◆ THE PROBLEM ◆
State how many lines in the material hold the string "agent"; nothing besides that number is expected.
* * * * * * * * *
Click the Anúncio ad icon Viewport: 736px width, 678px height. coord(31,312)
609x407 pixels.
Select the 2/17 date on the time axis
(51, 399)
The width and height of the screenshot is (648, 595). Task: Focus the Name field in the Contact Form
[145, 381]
* * * * * * * * *
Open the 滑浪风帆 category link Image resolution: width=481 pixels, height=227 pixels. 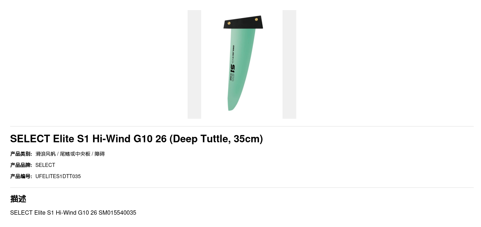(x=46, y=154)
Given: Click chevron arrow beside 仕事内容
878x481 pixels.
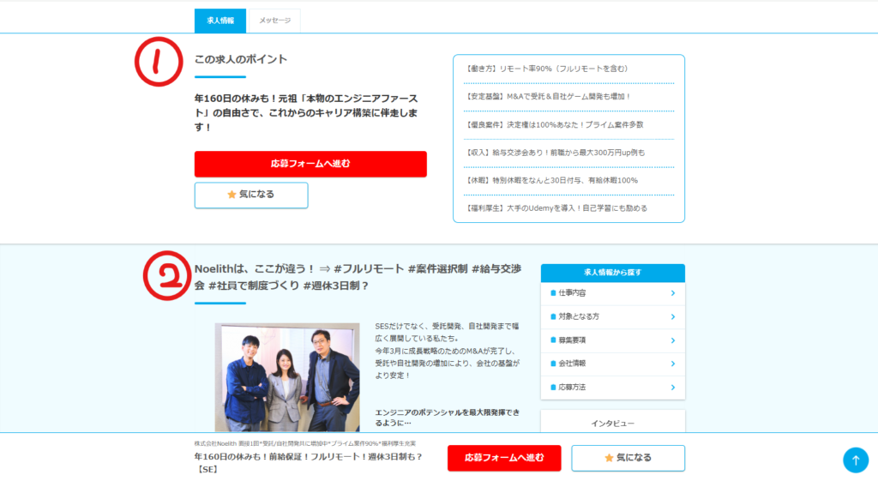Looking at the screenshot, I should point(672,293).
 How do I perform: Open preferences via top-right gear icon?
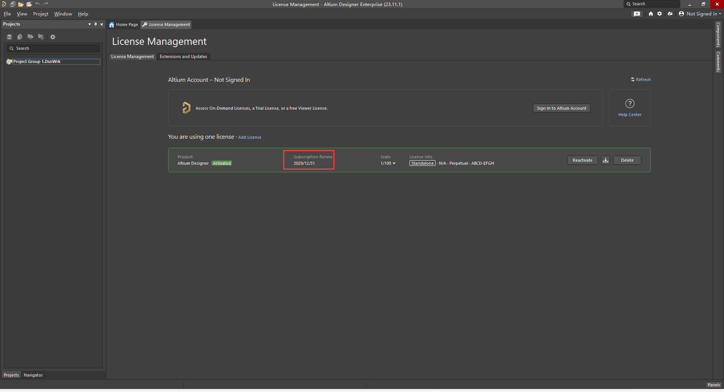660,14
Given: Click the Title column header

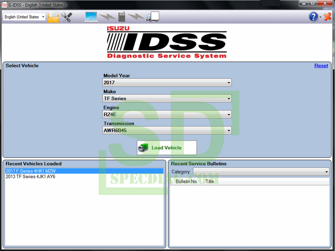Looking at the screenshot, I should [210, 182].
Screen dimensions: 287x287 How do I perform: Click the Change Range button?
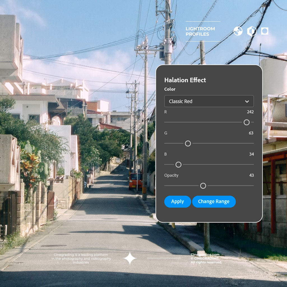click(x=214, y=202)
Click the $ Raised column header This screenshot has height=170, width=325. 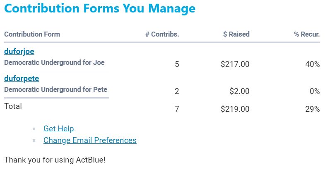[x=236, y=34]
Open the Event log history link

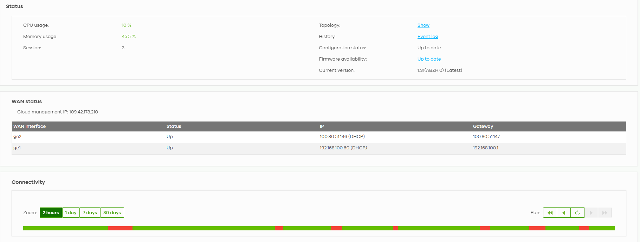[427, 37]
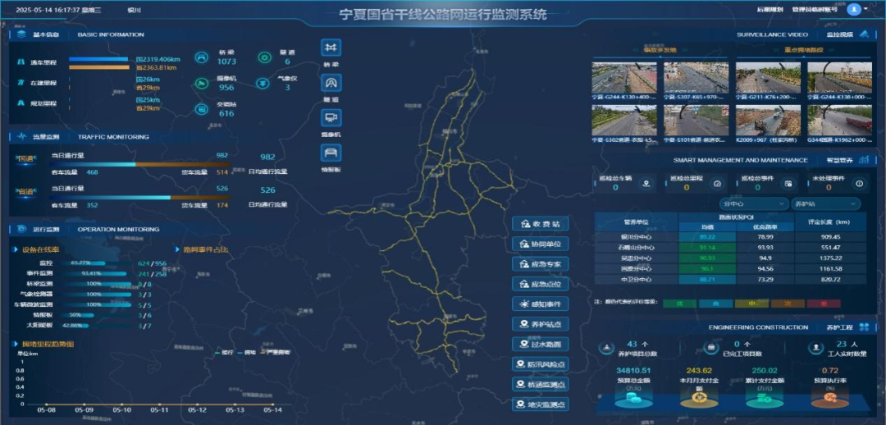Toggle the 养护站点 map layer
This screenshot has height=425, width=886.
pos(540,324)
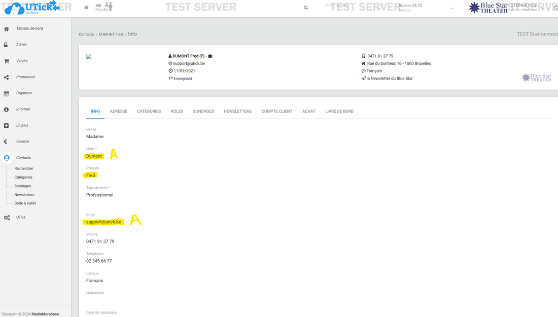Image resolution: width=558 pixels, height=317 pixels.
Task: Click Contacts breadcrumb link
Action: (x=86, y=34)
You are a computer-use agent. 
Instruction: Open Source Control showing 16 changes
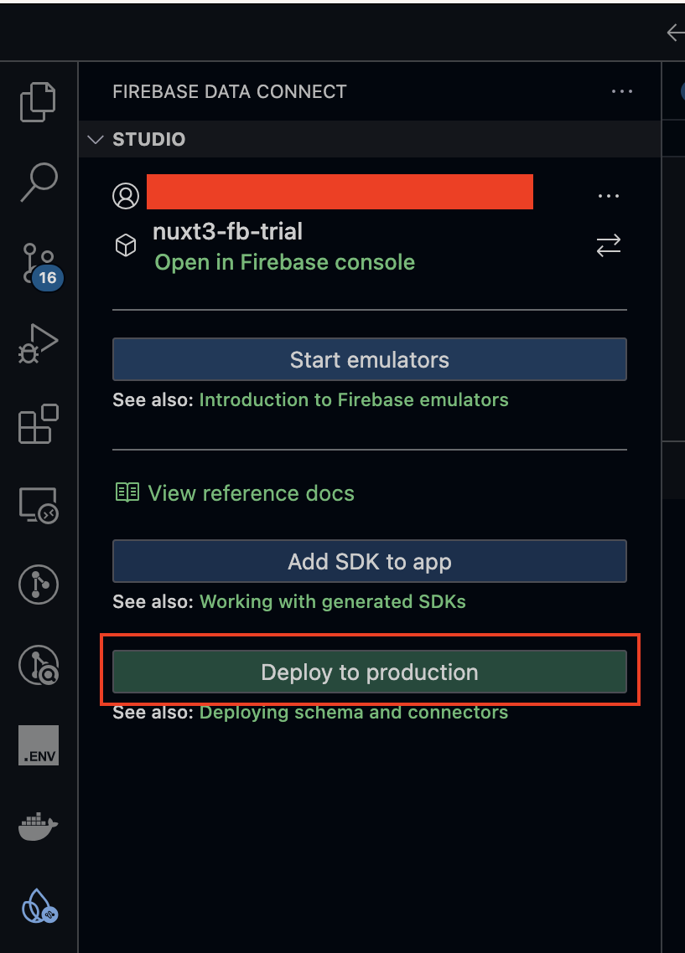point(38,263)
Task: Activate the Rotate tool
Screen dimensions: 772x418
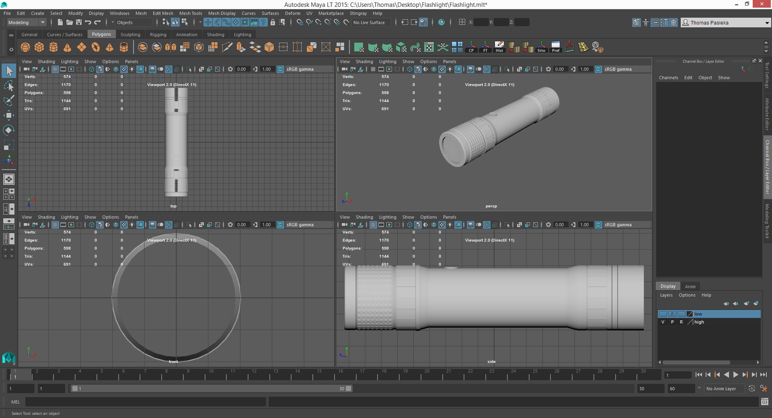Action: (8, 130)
* * * * * * * * *
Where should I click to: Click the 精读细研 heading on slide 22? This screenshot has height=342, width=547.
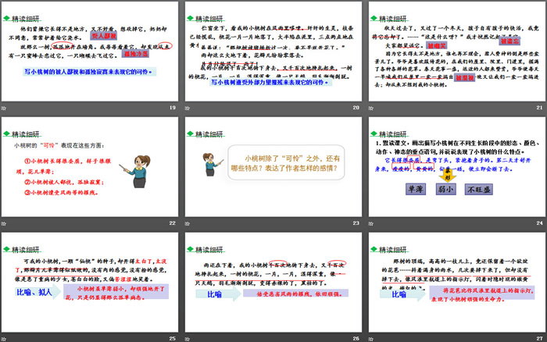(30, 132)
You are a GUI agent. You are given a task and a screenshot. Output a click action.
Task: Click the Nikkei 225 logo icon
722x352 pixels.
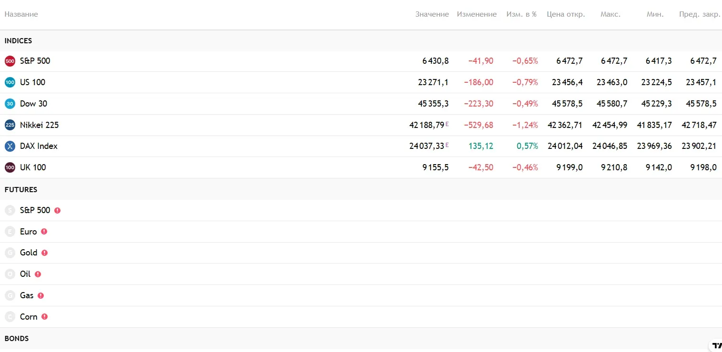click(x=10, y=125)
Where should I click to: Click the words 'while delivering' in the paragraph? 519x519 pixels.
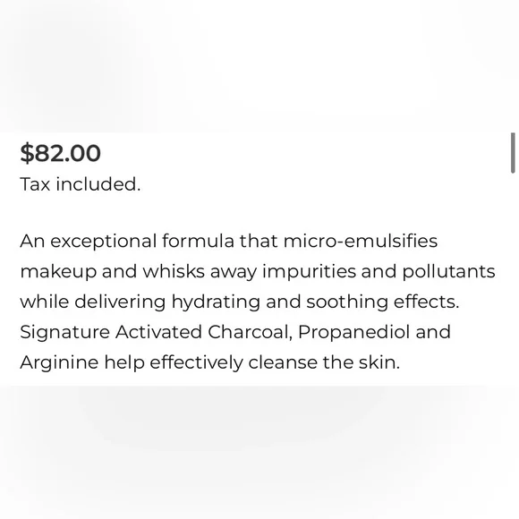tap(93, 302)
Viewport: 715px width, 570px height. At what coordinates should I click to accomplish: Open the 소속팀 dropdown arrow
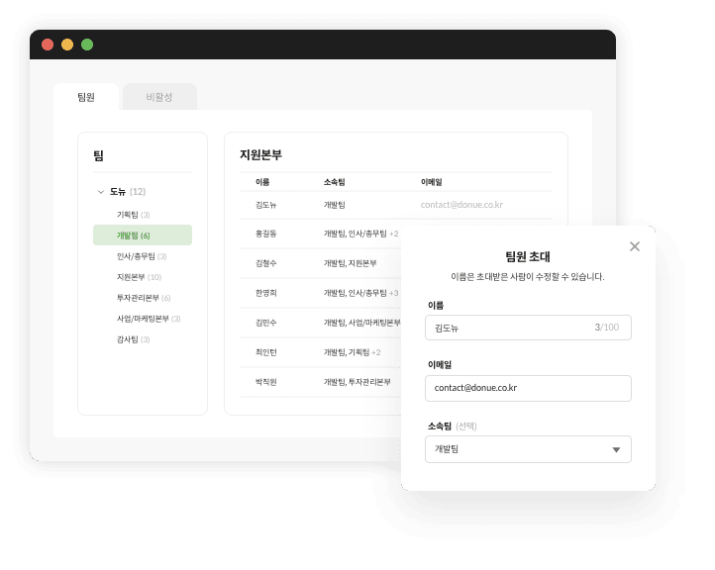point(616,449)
* * * * * * * * *
◆ RESPONSE BOX ◆
2